I paused in my answer for a second because I could hear that everything was "I" or "other" oriented and not once did what God wanted factor in to my church experience. Not once was I going to show up authentically. Instead I was going to attempt to be whatever everyone else needed me to be. I'd give a hug, fake a smile, make small talk, lead a meeting, say a prayer. Not because I wanted to. Not because God wanted me to. Merely because I'd let myself and society build up a set of expectations that I felt I had to answer to.

But not anymore. I had spoken that unintentional prayer with solemnity. I'd made a commitment to God. Whatever He wanted me to do I was going to do because I only answer to Him. And whatever I thought I should do or believed others expected I should do, I would not do unless it was something God also wanted me to do. 

In some miraculous way that made all the difference today.

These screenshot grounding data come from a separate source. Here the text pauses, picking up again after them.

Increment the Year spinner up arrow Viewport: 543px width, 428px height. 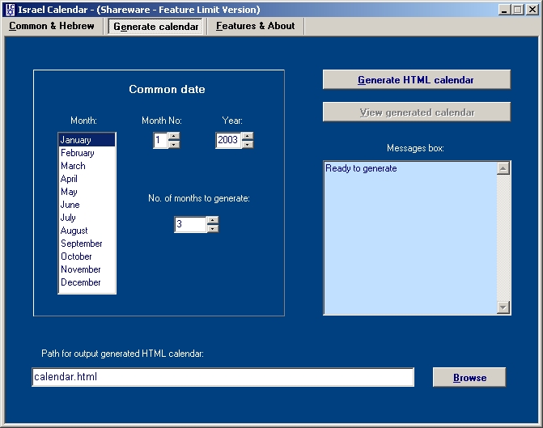(x=248, y=136)
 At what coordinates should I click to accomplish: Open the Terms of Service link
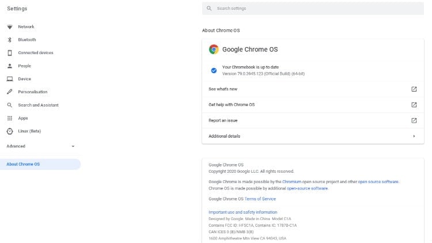click(260, 199)
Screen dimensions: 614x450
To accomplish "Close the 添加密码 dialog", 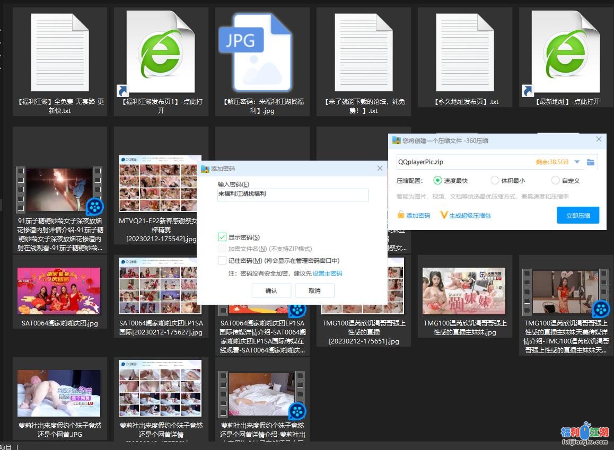I will pos(380,168).
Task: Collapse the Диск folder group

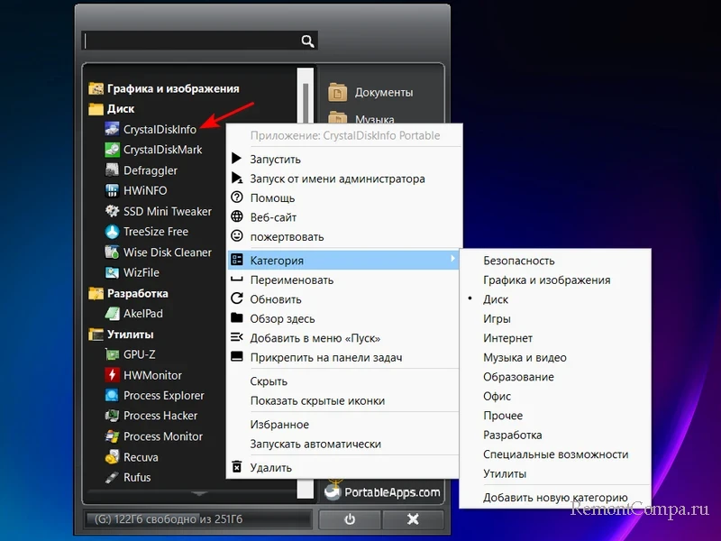Action: click(96, 109)
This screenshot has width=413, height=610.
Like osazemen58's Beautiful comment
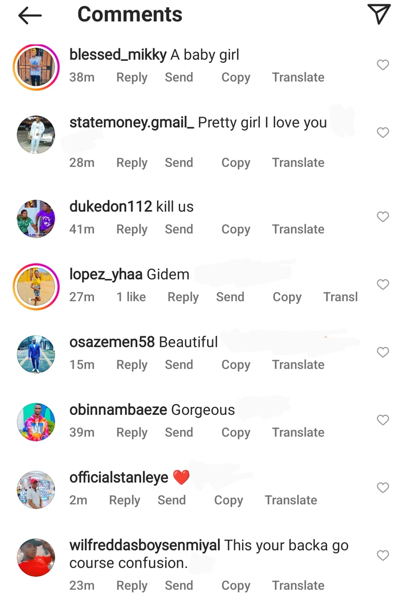[383, 352]
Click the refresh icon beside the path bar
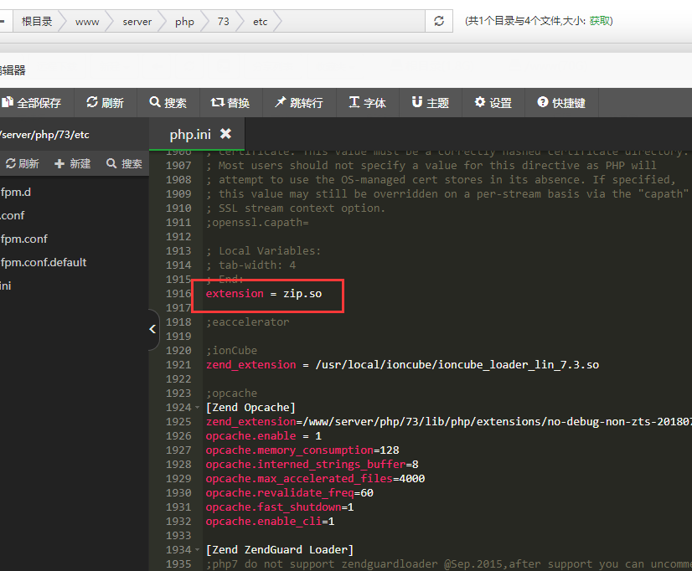This screenshot has height=571, width=692. coord(439,22)
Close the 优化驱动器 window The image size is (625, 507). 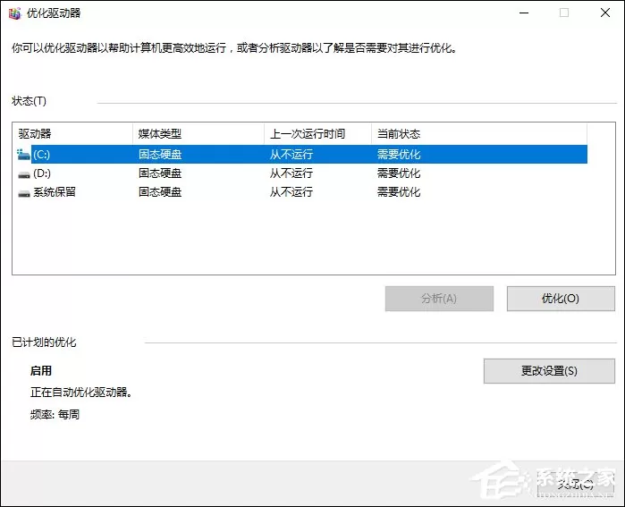point(604,13)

I boldly and confidently strode out of my car but not because I was pretending some sort of confidence that I didn't actually have. No, I was confident because doing what God expected of me was far less stressful and overwhelming than doing what I expected of me. God didn't expect me to have all the answers, help all the people, smile all the time, or befriend everyone. That's what I expected of me. God expected me to listen to Him. 

Today, that looked like walking all the way into the chapel, scanning the room, and sitting by a friend I haven't spoken with in weeks (due to me not making it all the way into the chapel). I gave her a hug, she gave me one back, and we sat in comfortable silence. Today, answering only to God looked like not feeling guilty for having forgotten someone's birthday and not over-stressing in an attempt to make up for that. It looked like avoiding someone I usually make myself talk to and talking to someone I usually avoid. I think I talked to three total people today. And that was enough. It was perfect. It was what God wanted.

...It's been a week and a half. This past Sunday I was not as successful at answering only to God and I came home feeling discouraged and confused and unhappy. After telling my dad my concerns and questions he spoke a profound statement. He said, "Esther, you don't need to be constantly looking for someone to help (fix, serve, rescue, befriend, support). You just need to be listening and when God speaks, you act."  

Friends, there are a million times ten problems in this world. There are hurts, anger, drama, questions, choices, mistakes and who even knows what else?! There are a trillion times three things to worry about, wonder about, attempt to solve. But just because there's a lot to be done doesn't mean it's your job to do. 

Your job is to listen to God. You answer to Him. Not me, not your extended family member, not your emotionally toxic friend, your boss, or a frustrating coworker. You answer to God and only God.